The irony is, you almost completely summarized the downfall in the caption of the image you included off to the right.

This section is supposed to make it clear to the reader, "This is the point I knew this comic was doomed." If you look at other reviews on the site, you'll find the Downfall section is very short most of the time, even in long-winded reviews like mine. The reason being is that it is rare you will be touching on writing/art flaws in the Downfall you won't also be covering (in greater detail) in other sections of the review. To demonstrate this point, I have constructed this Downfall out entirely out of your own sentences, half of which you used elsewhere:
.

Downfall wrote:
As for the downfall of the story itself, it's panel 217 (Downfall). The main character makes the worst possible choice in trying to solve his problem (Defining Flaw). Linus tells her the truth and that it's really him and his body turns into that of a woman that he's been passing off as his own cousin and this all started after some strange woman in a bar bit him (Downfall). It ends in predictable embarrassment and then it's right back to desperately trying to find a way to get rid of the condition (Writing Review). It's also the point past which things really go off the rails from a storytelling point of view (Writing Review). The equally obvious solution (Downfall)? Show them the transformation first (Downfall). There's nothing stopping the story from jumping from panel 217 to panel 384 where the main character does what he should have done in the first place (Storyline Summary).

.
That's almost usable as a Downfall (though sentence 3 needs to be punctuated and/or split up, as it borders on being a run-on sentence). I made it out of your own words to make it clear this is an issue of failing to organize your thoughts into the structure you're supposed to be fitting the review to. Also, considering there are 5 references to panel 217 in your review, 3 or which are in this section, you should consider making one of them a link to that panel. You should probably link panel 384 as well.

"Art Review": Amazingly, you wrote this section exactly how you should have. It's entirely usable as-is.

"Writing Review": This is almost unusable as a writing review. There's maybe 2 sentences of critique of the writing in it. Meanwhile you have 8 paragraphs of post-Downfall story and plot summary that should have gone in the section called "Story and Plot".

"Characters": You mostly use this section to explore story elements, so I'd make it a sub-section of Story and Plot rather than its own section after the Writing Review.

"Author Biography": Fine, but the sentence at the end about the website needs to go.

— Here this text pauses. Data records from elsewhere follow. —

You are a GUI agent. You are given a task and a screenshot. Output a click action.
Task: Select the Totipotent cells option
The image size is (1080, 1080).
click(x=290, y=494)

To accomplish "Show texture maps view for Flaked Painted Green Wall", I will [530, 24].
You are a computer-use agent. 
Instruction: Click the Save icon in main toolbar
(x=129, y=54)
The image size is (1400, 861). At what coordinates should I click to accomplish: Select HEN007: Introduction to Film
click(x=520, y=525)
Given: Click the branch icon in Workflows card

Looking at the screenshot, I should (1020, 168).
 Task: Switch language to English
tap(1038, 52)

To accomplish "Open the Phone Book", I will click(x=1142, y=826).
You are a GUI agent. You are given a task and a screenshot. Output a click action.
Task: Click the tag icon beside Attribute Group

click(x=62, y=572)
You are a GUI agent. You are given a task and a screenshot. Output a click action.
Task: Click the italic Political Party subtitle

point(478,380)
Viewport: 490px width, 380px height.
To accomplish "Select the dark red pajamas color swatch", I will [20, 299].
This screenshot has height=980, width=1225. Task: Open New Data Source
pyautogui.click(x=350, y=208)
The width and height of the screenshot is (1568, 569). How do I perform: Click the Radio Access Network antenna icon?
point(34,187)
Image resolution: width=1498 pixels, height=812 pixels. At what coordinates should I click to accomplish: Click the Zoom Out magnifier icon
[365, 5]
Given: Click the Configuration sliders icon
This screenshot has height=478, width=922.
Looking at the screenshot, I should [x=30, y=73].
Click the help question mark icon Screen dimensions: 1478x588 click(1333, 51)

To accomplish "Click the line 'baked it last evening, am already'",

It has nothing to do with the authors. You can append it to the link at the end if you want. There's often random trivia in the Links section.

"Conclusion": Again, I find myself very concerned. Do you actually believe we should be reviewing this comic, or did you grab it up so you could softball the review? Because nothing I read prior to your conclusion makes it "a surprise to [me] that [you] actually quite like this one". I liked Parasite Galaxy by the end of reading it in spite of its flaws, but I still recognize it's a bad webcomic because of its flaws. That is not the impression I get from reading what you've written.

Some review sites focus on the positives but highlight the negatives. Some review sites focus on trying to present the illusion of "balance" (because they're non-committal or pretentious). BWW focuses on the negatives but highlights the positives (if any).

.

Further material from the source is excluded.